◆ YOUR OBJECTIVE
Copy out, word for word, the lines from the start of the data below through the line containing "Awards (747, 138)", and no others.

◆ TASK DATA
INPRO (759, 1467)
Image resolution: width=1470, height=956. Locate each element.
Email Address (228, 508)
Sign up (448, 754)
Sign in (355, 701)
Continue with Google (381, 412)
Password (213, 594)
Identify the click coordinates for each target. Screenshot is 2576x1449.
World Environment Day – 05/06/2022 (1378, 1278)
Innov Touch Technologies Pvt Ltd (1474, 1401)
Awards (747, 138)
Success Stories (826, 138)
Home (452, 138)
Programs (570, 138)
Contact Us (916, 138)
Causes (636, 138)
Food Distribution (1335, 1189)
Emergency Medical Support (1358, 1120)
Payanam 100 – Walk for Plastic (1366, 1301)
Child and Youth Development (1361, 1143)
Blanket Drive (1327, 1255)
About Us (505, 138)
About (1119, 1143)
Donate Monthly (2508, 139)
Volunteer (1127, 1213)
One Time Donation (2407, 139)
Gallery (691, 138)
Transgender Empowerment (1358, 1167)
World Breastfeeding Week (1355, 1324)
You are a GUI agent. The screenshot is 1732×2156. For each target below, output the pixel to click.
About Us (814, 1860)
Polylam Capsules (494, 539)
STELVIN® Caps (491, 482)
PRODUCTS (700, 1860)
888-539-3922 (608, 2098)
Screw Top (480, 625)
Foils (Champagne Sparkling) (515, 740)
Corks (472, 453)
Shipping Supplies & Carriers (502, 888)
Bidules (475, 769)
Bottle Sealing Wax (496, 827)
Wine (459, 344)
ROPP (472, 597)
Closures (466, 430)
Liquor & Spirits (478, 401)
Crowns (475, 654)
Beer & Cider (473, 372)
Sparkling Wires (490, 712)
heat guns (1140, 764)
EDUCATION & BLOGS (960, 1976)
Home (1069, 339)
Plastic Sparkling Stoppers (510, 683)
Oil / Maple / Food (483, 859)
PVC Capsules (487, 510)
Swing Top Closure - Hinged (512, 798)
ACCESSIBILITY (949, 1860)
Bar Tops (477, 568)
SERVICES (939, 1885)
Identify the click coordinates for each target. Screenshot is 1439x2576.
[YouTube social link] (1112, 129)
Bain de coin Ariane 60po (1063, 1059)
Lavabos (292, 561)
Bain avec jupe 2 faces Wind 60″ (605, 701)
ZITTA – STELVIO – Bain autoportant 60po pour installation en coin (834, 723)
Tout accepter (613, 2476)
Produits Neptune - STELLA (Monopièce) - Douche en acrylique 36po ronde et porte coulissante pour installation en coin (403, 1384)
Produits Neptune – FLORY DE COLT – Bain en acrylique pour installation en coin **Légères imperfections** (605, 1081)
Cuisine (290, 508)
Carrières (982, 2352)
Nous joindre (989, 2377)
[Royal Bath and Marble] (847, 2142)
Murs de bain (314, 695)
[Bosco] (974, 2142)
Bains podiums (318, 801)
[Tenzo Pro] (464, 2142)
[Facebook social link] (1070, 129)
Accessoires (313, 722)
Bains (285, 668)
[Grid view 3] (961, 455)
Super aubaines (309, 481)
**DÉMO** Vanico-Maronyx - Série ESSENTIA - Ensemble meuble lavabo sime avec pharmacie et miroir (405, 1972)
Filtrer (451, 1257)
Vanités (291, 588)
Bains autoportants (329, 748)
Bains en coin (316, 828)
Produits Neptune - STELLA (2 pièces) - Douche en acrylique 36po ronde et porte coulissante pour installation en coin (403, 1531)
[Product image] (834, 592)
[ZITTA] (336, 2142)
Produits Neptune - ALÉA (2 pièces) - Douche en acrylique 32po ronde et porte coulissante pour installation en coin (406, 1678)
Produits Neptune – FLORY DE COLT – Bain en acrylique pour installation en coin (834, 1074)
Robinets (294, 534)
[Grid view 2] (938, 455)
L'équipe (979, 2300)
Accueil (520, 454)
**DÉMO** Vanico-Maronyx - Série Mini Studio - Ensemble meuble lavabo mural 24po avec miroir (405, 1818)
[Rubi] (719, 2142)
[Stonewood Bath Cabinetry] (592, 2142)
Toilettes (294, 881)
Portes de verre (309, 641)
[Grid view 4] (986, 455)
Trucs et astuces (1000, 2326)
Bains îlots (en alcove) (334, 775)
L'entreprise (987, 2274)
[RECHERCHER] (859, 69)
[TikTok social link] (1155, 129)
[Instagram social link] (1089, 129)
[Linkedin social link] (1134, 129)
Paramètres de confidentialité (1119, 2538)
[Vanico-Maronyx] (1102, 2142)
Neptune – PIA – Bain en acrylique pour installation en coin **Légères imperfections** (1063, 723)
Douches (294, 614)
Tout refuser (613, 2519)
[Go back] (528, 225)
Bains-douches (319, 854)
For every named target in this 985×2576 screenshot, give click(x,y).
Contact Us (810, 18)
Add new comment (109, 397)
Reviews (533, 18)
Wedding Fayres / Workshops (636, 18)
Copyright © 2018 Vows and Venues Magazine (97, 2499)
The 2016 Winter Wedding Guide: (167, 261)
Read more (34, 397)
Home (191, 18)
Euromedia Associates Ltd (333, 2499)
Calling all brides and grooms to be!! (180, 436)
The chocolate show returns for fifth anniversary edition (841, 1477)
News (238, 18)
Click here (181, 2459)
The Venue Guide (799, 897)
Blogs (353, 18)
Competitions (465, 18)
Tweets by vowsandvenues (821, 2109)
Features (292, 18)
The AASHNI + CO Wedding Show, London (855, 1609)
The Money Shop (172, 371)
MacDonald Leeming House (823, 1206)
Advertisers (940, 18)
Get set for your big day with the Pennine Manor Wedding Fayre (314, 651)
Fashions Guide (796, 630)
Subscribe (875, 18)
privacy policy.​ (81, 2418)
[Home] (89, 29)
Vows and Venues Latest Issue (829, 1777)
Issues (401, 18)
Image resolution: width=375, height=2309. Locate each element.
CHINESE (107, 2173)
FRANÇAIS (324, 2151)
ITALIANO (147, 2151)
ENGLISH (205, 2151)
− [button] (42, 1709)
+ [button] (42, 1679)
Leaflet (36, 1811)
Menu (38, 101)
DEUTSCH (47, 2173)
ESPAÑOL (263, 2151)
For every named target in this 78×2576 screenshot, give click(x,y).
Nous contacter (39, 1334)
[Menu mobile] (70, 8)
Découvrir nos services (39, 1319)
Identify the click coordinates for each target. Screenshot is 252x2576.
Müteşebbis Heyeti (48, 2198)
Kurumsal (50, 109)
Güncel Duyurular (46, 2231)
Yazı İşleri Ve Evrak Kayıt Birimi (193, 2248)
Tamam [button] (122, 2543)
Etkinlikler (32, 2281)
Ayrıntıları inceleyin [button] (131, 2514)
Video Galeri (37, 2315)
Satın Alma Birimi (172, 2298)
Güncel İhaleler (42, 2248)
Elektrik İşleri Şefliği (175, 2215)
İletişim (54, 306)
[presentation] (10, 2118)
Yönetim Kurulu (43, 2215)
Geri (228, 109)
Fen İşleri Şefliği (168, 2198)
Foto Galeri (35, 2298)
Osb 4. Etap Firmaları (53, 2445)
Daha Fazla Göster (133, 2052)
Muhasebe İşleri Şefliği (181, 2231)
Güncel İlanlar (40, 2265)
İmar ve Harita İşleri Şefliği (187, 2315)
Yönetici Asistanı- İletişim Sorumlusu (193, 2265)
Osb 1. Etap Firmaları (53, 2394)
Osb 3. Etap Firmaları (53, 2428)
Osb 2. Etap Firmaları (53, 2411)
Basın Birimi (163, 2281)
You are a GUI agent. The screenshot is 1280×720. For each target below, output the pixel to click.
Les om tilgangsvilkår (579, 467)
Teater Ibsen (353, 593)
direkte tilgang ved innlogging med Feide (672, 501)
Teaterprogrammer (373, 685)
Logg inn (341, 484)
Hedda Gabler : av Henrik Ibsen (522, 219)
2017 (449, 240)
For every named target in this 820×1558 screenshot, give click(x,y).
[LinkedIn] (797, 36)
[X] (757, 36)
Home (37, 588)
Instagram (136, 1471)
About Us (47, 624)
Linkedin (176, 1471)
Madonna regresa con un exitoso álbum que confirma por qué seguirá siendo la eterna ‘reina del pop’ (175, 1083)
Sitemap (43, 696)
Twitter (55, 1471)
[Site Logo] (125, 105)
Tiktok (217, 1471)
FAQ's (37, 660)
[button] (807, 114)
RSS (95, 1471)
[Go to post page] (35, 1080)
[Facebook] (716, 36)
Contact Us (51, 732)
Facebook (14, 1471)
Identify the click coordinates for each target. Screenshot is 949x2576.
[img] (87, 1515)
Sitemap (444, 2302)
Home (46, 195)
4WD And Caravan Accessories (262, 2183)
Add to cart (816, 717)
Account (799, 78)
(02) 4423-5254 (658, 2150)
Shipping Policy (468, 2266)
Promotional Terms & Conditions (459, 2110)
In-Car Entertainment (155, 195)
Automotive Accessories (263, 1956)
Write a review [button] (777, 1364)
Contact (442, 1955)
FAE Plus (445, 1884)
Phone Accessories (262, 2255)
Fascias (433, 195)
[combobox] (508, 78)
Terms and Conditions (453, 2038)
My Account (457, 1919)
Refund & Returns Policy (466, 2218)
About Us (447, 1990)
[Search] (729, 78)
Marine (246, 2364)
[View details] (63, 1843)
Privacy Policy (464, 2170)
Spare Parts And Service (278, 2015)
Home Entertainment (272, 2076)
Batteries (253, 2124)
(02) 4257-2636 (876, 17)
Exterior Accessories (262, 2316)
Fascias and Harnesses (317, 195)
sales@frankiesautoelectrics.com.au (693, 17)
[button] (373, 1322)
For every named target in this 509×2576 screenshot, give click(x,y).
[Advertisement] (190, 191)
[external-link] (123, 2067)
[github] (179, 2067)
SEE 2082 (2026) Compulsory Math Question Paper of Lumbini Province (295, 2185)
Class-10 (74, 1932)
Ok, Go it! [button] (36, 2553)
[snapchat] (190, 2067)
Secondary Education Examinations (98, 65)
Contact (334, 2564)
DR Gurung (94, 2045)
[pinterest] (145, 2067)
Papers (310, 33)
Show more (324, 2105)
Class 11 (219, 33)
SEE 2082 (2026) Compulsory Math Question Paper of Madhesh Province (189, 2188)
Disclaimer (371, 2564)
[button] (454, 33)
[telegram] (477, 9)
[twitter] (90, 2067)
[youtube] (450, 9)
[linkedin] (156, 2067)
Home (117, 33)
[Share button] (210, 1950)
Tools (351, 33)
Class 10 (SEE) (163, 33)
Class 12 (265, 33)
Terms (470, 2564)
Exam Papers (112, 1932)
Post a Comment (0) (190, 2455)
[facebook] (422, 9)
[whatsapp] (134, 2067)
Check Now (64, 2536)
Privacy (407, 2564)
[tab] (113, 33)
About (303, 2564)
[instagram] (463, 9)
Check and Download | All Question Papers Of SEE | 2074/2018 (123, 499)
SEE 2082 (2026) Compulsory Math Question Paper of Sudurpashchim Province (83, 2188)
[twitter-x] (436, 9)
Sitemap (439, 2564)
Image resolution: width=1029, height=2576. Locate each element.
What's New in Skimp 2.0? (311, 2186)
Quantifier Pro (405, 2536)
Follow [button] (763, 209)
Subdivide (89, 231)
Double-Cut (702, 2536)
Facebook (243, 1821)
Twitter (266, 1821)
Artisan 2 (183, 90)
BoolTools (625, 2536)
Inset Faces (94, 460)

◆ RESPONSE TO THE TASK
INPRO (759, 1467)
Image resolution: width=1470, height=956. Locate each element.
Email Address (228, 508)
Sign up (448, 754)
Sign in (355, 701)
Continue with Google (381, 412)
Password (213, 594)
Identify the click coordinates for each target. Screenshot is 2576x1449.
World Environment Day – 05/06/2022 (1378, 1278)
Innov Touch Technologies Pvt Ltd (1474, 1401)
Awards (747, 138)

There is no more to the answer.